September 28, 2015 at 10:44 pm
Comments posted to this topic are about the item Wildcard Searches
September 29, 2015 at 1:56 am
Hi,
Thanks for the article. I decided to try your email wildcard like search on our email list with a small tweak.
Not all email address end with .com or .something. As in 90% of the emails in my db they end with .co.za, .co.gh, .co.zm - you get the idea.
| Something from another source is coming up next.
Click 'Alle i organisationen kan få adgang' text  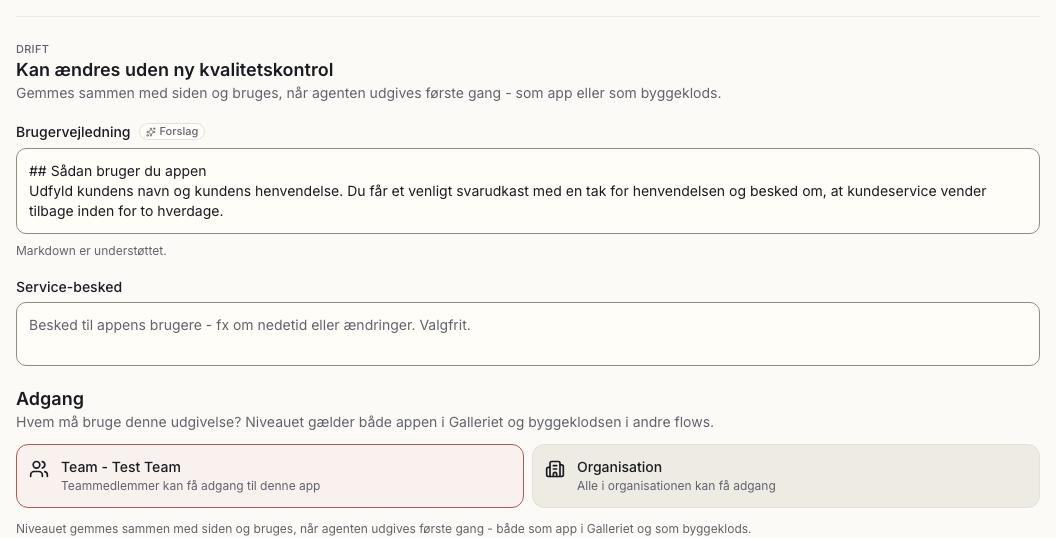click(x=676, y=485)
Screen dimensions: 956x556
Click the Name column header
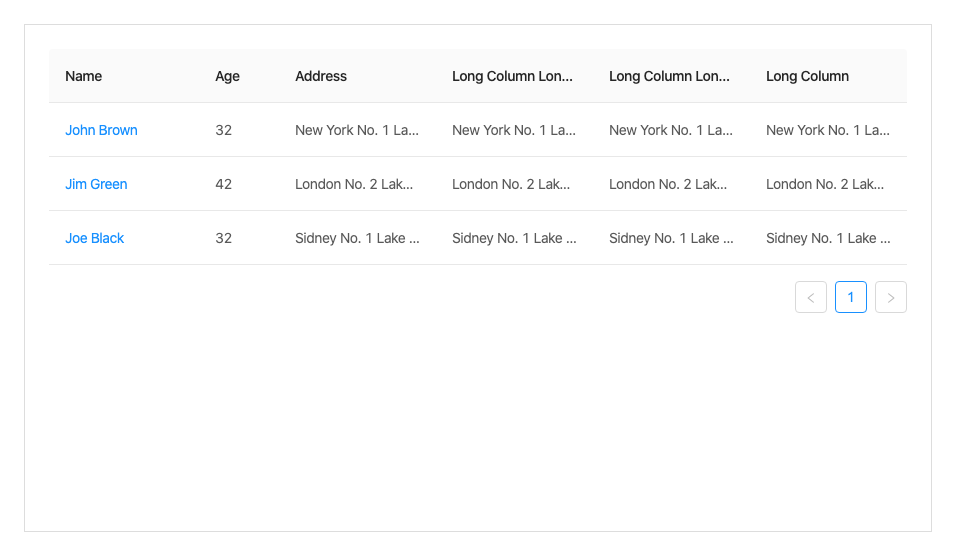tap(84, 76)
Herewith the tweaked code:
SELECT *
FROM dbo.Emails
WHERE EmailAddress LIKE N'%[A-Za-z0-9.+_]@[A-Za-z0-9.+_]%.[A-Za-z][A-Za-z]%.[A-Za-z][A-Za-z]%'
OR EmailAddress LIKE N'%[A-Za-z0-9.+_]@[A-Za-z0-9.+_]%.[A-Za-z][A-Za-z]%'
I'm sure this should pick up most email adress combinations, but has anyone else come across other nuances in emails?
Ciao!
Michael
Michael Gilchrist
Database Specialist
There are 10 types of people in the world, those who understand binary and those that don't. 😀
September 29, 2015 at 2:04 am
It would be interesting to see some performance information with some large data to see how this performs.
I'd always thought that a lot of these kinds of operations would be fairly slow on anything other than trivially small amount of data (i.e. < 100K)
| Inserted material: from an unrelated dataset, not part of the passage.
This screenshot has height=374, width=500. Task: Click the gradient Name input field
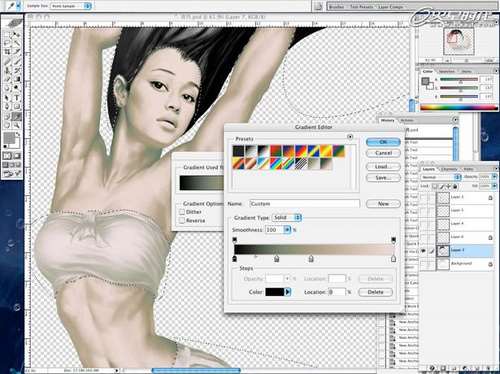[305, 204]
September 29, 2015 at 4:13 am
Thanks for this nice piece Luis!
😎
September 29, 2015 at 4:17 am
@Peter.row:
Of course it would use high CPU if you use a complicated pattern against a big data set.
And if you have no covering index (where the column is part of the index or included) it will result in a very I/O intensive table scan.
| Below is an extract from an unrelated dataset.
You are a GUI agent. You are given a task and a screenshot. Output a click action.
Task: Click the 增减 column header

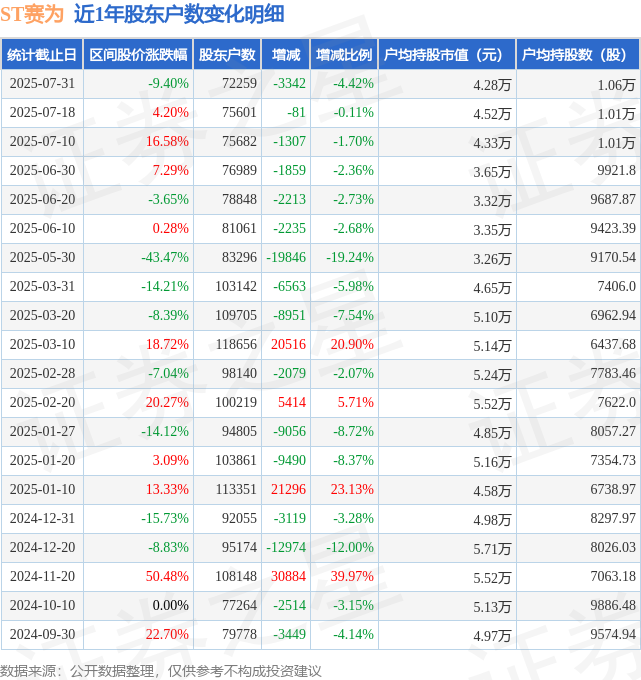(x=286, y=55)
Depending on your scenario you could deliver all possible matching data to your application and do the filtering / searches at the client side (the most programming languages supports RegEx). It's your goal to decide if the bottleneck of your server is the CPU or the network.
September 29, 2015 at 6:20 am
Hey Luis
In the section "Starting by ‘some string’"
The comments of this
--C) Return all rows when the name starts by any character between A and L
SELECT *
FROM dbo.LIKETest
WHERE Name LIKE '[A-D]%';
It must say
--C) Return all rows when the name starts by any character between A and D
Just replace the last letter.
September 29, 2015 at 7:11 am
3 comments:
SELECT *
FROM dbo.LIKETest
WHERE ' ' + Name + ' ' LIKE '%[^A-Za-z]Richard[^A-Za-z]%';
That is insane.
'[1-9][0-9][0-9][0-9]-[0-1][0-9]-[0-3][0-9]'
TIL 9000-19-39 is a valid date.
Some people use the PATINDEX or CHARINDEX (which doesn’t allow wildcards) functions to validate if a string contains certain characters. That’s a bad idea and it’ll be discussed further in this article.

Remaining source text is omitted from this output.